Credit risk management
Credit risk refers to the risk that a counterparty will default
on its contractual obligations resulting in financial loss to the
Group. The Group has adopted a policy of only dealing with
creditworthy counterparties, as a means of mitigating the risk of
financial loss from defaults. The Group only transacts with
entities after assessing credit quality using independent rating
agencies and if not available, the Group uses other publicly
available financial information and its own trading records to rate
its major customers. The Group's exposure is continuously monitored
and the aggregate value of transactions concluded is spread amongst
approved counterparties. Credit exposure is controlled by
counterparty limits.
On going credit evaluation is performed on the financial
condition of accounts receivable. The credit risk on liquid funds
is limited because the counterparties are banks with high
credit-rating assigned by international credit-rating agencies. The
carrying amount of financial assets recorded in the financial
statements, which is net impairment losses, represents the Group's
maximum exposure to credit risk.
Liquidity risk management
The Group's policy throughout the year has been to ensure
continuity of funds. The Group manages liquidity risk by
maintaining adequate reserves and banking facilities by
continuously monitoring forecast and actual cash flows and matching
the maturity profiles of financial assets and liabilities.

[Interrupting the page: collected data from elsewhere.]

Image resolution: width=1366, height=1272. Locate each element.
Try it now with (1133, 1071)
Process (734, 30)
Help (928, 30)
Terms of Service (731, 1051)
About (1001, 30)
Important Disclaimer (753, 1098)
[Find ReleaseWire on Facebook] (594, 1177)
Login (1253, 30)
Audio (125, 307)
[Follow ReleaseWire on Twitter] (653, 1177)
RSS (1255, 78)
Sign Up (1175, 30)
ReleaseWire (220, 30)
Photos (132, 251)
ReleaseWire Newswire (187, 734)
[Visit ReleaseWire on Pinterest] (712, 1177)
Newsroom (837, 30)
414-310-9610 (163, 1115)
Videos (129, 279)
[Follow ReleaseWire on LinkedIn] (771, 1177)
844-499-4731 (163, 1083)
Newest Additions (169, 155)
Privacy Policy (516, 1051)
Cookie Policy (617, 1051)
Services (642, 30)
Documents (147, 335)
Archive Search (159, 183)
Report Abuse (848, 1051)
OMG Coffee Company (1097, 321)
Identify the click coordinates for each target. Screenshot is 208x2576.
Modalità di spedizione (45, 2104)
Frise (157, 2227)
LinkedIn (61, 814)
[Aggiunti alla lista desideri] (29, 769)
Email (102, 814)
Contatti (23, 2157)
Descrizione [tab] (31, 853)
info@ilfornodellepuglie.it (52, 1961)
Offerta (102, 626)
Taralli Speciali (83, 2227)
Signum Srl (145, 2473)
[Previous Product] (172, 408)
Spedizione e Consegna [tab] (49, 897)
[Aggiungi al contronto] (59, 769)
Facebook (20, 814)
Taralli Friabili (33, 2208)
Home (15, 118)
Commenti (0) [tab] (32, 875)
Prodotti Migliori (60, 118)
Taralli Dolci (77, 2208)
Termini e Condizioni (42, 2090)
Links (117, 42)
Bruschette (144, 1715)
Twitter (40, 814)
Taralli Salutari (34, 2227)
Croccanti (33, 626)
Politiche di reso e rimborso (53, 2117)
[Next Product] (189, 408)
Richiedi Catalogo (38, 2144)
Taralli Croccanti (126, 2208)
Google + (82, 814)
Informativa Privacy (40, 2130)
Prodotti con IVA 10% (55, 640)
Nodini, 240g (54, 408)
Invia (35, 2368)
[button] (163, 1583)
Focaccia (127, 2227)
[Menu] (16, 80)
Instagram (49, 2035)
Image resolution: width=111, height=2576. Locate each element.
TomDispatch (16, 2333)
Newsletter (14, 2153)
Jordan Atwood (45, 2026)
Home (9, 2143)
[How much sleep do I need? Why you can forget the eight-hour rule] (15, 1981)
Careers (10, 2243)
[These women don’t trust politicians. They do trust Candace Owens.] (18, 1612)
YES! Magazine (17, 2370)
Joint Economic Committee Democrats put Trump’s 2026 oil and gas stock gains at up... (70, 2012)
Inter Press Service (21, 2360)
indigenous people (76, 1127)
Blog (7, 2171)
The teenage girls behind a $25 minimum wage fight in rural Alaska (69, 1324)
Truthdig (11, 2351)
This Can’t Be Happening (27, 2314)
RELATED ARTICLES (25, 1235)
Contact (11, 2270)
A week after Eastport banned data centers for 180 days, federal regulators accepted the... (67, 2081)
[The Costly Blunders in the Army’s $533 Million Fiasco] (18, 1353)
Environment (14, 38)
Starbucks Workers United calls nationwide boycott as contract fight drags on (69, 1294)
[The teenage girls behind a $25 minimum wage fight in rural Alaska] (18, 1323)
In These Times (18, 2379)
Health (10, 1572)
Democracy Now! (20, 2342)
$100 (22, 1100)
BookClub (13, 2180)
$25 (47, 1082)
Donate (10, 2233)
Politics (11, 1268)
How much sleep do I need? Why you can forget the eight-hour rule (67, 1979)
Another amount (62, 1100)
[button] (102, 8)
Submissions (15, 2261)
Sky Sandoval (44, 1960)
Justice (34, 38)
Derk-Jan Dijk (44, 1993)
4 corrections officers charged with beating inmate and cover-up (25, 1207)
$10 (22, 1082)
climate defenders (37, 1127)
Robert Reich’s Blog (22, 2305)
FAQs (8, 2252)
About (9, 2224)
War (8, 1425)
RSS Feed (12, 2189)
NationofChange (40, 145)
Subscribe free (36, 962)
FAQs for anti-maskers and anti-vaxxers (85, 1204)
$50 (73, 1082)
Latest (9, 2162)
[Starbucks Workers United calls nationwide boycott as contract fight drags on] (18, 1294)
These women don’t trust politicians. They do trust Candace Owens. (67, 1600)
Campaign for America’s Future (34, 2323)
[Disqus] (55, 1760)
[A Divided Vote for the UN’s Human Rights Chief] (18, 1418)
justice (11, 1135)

Liquidity and interest risk tables
All trade and other payables are non-interest bearing and fall
due within one month. GBP1m of the bank loan is repayable in full
by 28 September 2023, the remaining GBP1m is repayable in full by
18 October 2024 (see note 19). Interest, payable per calendar
quarters, is calculated at 6% above Investec bank rate on the drawn
portion of the facilty and 2% on the undrawn portion.
The following table sets out the contractual maturities
(representing the undiscounted contractual cash-flows) of financial
liabilities:
2021 2020
Within 12 months GBP'000 GBP'000
Trade payables 1,752 2,499
Other payables 107 45
Lease liability - 670
-------- --------
1,859 3,214
======== ========
2021 2020
More than 12 months GBP'000 GBP'000
Other payables - -
Lease liability - 660
-------- --------
- 660
======== ========
Fair value of financial instruments
The fair value of other non-derivative financial assets and
financial liabilities are determined in accordance with generally
accepted pricing models based on discounted cash flow analysis
using prices from observable current market transactions.
Cash at bank and short-term bank deposits
Cash is held within the following institutions:
2021 2020 2019
GBP'000 GBP'000 GBP'000
Barclays Bank 363 2,839 132
HSBC Bank - - 4
Bank of West - - 2
CIC Bank - - 11
-------- -------- --------
363 2,839 149
======== ======== ========
30. Contingent liabiities
The Group does not have any contingent liabilities.